Talking about his various collaborations with chefs across the world, Saran says he’s a loner and a private person, but has spent years collaborating with others. “When I must be around people, I feel I must give of myself, I must share and discover, learn and teach, and in doing so, broaden my own horizons and hopefully do the same for another.” 

Hemant Mathur the chef with whom he owned Devi, his restaurant in NYC, was his first collaborator “and remains until now. We found in each other very different skills and also sensibilities, but also very similar morals and standards. Our partnership began almost 30 years ago,” says Saran. Incidentally, Devi was the first non-northern European and Indian restaurant to get a Michelin star in North America. 

“Today I am proud to say that I have two colleagues/collaborators Vardaan Marwah and Harisashv Malhotra who have been with me for over six years. We create, learn, share and live together as culinary professionals,” he goes on to add. 

Then there’s chef Amol Phute, with whom Saran works at Bastian. “He’s a talented culinarian who teaches me daily and has me in awe. Chefs Dhruv Oberoi, Anahita Dhondy, Vaibhav Bhargava, Soumojit Sinha and Manisha Bhasin are people I have enjoyed spending time with and imagine myself most happily collaborating with,” he adds. 

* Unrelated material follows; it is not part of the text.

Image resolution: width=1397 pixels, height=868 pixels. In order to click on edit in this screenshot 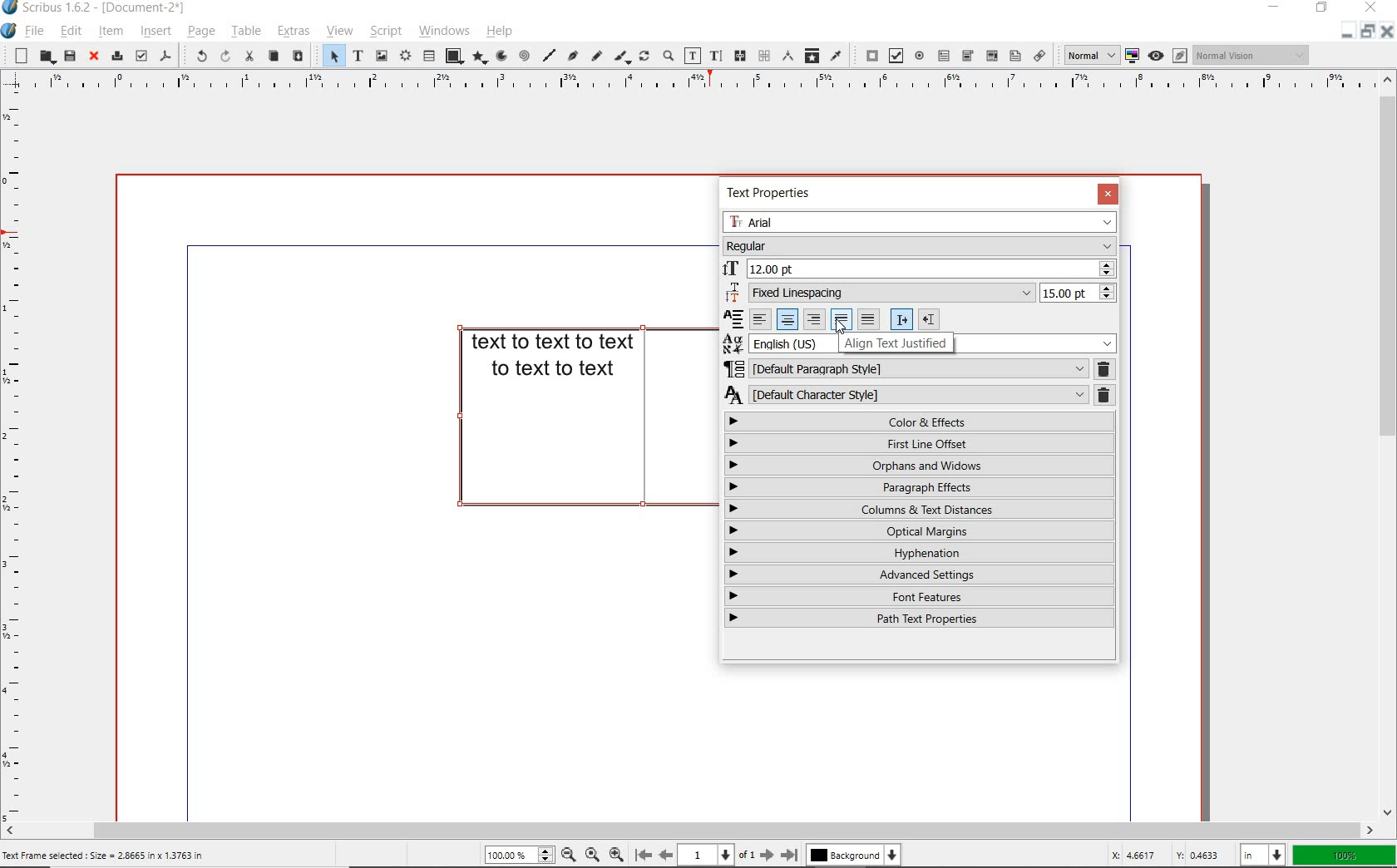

We asked him to pick four chefs from any part of the world that he believes have done incredible work to preserve traditional cuisines, and this is what he came up with. “Iliana de la Vega, cuisine of Oaxaca in Austin, Texas, Chai Siriyarn, Thai food in San Francisco, California, Mourad Lahlou, cuisine of Morocco in San Francisco, California and Najmieh Batmanglij, cuisine of Iran in USA.” If you’ve not heard of these names, hit Google, now. 

Signing off with three things he says chefs in India need to focus on, Saran says, “We need pride in the home cooking of India. We need education in the varied, pluralistic and rich history of India and its people, and last but not the least, education around health and wellness, fact and fiction in relation to diet and healthy elixirs."